In the data below, find every line with the word "Toggle" and copy it.
# # #
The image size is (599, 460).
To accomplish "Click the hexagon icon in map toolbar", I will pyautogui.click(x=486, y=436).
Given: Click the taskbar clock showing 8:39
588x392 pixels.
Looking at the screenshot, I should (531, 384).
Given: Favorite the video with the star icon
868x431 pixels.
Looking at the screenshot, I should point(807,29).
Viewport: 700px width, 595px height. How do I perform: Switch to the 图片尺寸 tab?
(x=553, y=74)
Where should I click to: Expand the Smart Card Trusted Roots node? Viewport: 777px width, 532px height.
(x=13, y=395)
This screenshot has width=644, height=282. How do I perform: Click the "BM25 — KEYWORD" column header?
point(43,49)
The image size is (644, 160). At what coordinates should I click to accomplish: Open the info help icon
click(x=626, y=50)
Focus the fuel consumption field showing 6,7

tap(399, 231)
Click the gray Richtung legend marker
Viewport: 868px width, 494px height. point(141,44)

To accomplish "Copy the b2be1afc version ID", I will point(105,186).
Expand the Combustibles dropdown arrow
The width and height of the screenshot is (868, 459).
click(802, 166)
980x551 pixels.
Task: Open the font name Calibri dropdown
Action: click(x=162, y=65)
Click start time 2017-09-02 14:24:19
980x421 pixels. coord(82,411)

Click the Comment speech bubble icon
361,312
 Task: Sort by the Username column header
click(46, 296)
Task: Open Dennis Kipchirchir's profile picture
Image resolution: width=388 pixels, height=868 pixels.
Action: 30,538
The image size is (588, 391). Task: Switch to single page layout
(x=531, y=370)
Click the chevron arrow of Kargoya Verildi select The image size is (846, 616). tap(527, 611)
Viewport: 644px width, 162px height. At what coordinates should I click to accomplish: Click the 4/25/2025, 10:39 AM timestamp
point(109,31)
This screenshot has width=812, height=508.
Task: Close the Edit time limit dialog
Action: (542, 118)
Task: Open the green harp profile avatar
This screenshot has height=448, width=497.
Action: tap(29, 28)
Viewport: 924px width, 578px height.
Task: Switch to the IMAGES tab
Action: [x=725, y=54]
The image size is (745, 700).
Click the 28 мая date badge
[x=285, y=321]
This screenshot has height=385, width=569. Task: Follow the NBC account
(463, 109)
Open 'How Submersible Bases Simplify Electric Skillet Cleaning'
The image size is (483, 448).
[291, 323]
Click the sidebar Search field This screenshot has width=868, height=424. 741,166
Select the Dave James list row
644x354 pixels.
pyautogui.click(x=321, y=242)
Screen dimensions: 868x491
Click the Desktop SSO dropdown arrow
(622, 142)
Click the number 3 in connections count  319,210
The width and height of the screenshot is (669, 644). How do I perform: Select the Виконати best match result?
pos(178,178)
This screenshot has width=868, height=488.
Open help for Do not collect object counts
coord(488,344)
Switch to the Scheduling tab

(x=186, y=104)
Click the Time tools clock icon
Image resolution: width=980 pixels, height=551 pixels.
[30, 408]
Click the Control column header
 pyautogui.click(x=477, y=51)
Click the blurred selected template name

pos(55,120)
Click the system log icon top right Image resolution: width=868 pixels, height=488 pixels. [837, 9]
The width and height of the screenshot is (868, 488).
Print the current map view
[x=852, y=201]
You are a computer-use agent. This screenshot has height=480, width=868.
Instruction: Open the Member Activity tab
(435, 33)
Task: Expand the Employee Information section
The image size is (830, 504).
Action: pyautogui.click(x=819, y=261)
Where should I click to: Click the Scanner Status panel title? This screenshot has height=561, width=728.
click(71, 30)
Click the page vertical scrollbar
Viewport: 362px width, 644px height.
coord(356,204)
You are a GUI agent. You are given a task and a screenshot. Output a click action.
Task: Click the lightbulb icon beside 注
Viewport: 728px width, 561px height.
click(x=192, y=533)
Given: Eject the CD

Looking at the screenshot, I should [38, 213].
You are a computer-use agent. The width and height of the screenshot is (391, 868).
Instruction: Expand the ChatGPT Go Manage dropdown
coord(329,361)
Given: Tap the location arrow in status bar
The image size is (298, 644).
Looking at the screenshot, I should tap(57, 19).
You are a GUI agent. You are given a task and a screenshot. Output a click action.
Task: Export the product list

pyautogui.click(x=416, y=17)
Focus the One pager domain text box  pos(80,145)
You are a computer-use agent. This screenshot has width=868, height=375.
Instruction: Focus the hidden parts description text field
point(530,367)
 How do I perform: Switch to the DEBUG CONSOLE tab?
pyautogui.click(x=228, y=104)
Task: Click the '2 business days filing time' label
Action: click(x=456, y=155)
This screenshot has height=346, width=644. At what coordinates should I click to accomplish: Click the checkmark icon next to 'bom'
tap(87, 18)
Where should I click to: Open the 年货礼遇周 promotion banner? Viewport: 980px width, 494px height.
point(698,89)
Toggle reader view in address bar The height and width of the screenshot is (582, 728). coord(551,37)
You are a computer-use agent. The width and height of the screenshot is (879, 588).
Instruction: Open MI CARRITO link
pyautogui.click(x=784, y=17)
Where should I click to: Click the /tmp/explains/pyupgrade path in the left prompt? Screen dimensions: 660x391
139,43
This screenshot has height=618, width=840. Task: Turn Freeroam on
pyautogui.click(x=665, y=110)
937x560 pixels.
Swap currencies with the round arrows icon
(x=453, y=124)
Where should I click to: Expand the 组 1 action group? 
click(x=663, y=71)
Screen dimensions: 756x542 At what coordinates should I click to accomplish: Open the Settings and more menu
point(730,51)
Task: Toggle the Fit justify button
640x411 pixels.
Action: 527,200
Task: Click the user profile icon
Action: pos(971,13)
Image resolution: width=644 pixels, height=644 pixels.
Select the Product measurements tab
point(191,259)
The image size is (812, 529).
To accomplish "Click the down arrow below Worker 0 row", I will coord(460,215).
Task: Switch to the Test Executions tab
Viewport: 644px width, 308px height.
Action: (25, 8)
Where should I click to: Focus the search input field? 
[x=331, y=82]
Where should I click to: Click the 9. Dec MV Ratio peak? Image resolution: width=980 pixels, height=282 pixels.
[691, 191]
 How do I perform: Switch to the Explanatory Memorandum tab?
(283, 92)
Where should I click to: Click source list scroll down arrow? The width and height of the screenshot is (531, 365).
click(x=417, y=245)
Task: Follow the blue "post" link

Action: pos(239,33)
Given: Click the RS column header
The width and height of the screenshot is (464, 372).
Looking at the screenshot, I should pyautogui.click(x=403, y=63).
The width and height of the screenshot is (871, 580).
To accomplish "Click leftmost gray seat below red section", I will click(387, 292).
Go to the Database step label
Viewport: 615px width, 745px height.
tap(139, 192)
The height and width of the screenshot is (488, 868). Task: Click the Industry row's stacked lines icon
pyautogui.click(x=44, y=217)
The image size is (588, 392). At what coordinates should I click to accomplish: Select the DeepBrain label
# # #
[Response to the exercise]
Toggle reader view in address bar The height and width of the screenshot is (582, 728). coord(551,37)
Task: Toggle the Fit justify button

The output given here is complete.